[DESCRIPTION OF THE TASK]: Everything in the entries below except the pictures must be returned exactly.

[[ DATA SHOWN open ]]

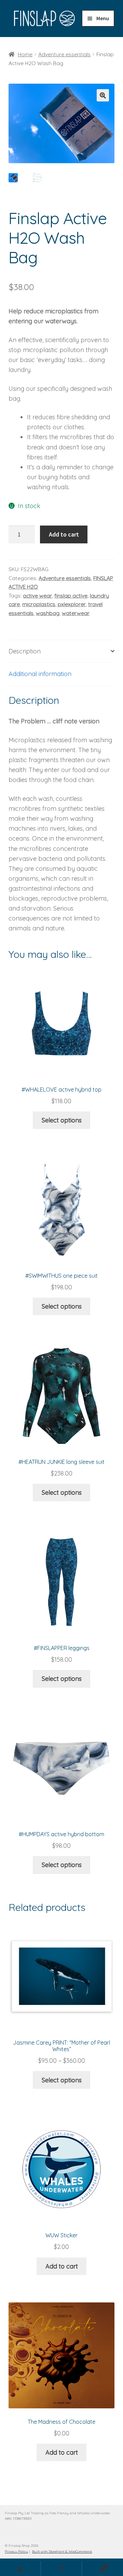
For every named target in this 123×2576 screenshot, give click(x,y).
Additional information (40, 674)
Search (61, 2569)
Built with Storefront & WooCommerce (62, 2551)
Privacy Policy (16, 2551)
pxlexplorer (72, 604)
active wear (37, 595)
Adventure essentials (64, 54)
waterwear (76, 613)
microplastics (38, 604)
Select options (62, 1120)
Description (25, 651)
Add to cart (64, 534)
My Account (20, 2569)
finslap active (70, 595)
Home (25, 54)
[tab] (61, 651)
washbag (47, 613)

[[ DATA SHOWN closed ]]

[WORKED SOLUTION]:
For every named target in this 123×2576 screenshot, give click(x,y).
Additional information (40, 674)
Search (61, 2569)
Built with Storefront & WooCommerce (62, 2551)
Privacy Policy (16, 2551)
pxlexplorer (72, 604)
active wear (37, 595)
Adventure essentials (64, 54)
waterwear (76, 613)
microplastics (38, 604)
Select options (62, 1120)
Description (25, 651)
Add to cart (64, 534)
My Account (20, 2569)
finslap active (70, 595)
Home (25, 54)
[tab] (61, 651)
washbag (47, 613)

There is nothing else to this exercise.